I have no business to be traveling at this point in time. I own a small business that is doing well, but not quite ‘international travel’ well. The only way I am able to afford trips like this is through travel points, which accumulate rather quickly on business credit cards. It is a funny thing, the guilt that accompanies traveling as a small-business owner. The preconceived notion that small businesses should be tied to their work, like farmers, like artists, and not able to leave. I don’t know if it is just me putting that pressure on myself, or if there is some sort of set expectation that we hold the ‘service industry’ to.

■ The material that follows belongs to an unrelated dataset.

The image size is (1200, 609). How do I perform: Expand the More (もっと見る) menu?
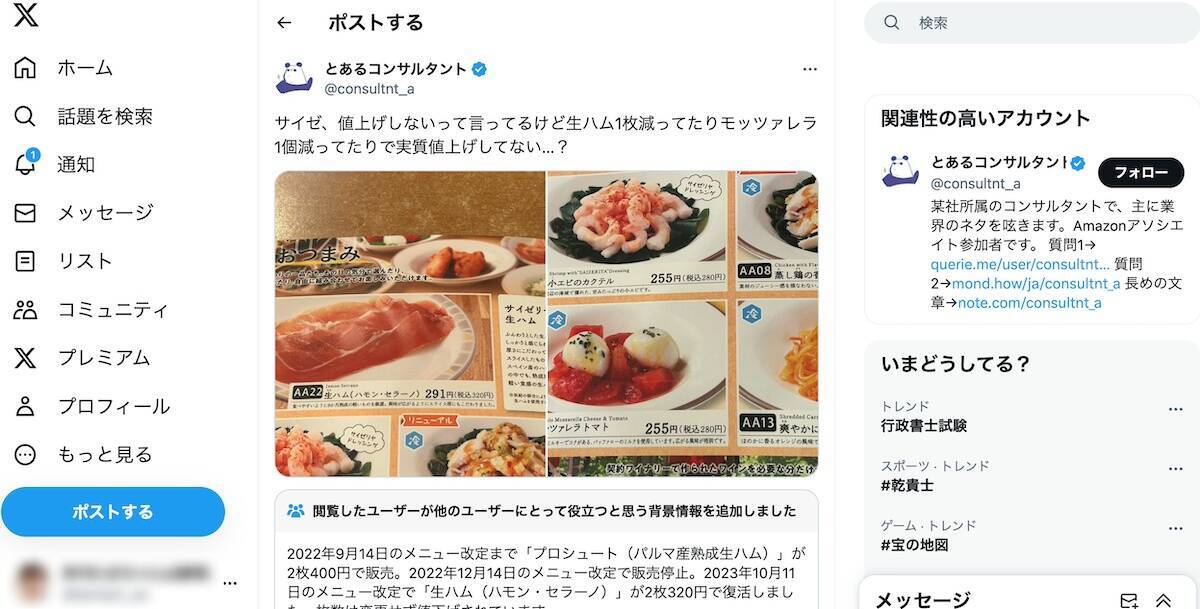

Either way, I am embarking on this trip with the eagerness of a 9-5er who is taking their annual vacation. While mine is not paid, I do feel confident about the shop and the women I have running it. I updated the employee manual, set clear expectations, and have three sets of hands and eyes on the shop while I am away. I trust these ladies to show up for the community while I am away. I have watched my business ebb and flow, and know I can make up for slow days of sales when I am home, and that my ‘job’ at the moment is to relish in the vacation I have carved for myself without feeling guilty. Easier said than done right? Sigh. Okay. Now to the vacation bit.
I feel a bit like a mom must feel when she hires a babysitter. Exhilirated and unsure what to do with the freedom. Who am I without the solidifying identity of ‘small business owner'.’ I was a million other me’s before this one, each of them a different iteration with a steadfast dedication to travel. I had no idea the luxury of being able to clock off work and be done with work. To be able to be completely and utterly left to whatever I chose to and wanted to do, knowing I had work and an income to return to tomorrow. Now, in my ‘free time’ I have to choose not to turn toward the pile of to-dos that my small business toddler demands. For now idyll can play with the aunties.

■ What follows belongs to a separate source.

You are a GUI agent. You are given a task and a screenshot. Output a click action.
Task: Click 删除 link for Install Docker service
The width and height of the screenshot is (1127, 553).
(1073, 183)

I was reading through blog posts from my last trip to Australia, and it looks like I planned the same sort of 30 minute layover that I am about to have in Melbourne. If all goes to plan, I’ll be boarding a plane to Hobart where my soul sister Nikki will be retrieving me from the airport, and we will be jetting straight down to the Peninsula. I am hesitant to talk about Tasmania because it is still so untouched, but in all seriousness I think I am giving my blog a bit too much credit to who might find it. Either way, Tassie calls to me. Beckons. Have you ever had that? A place that calls you to come home?
I must sleep a bit longer. Until tomorrow!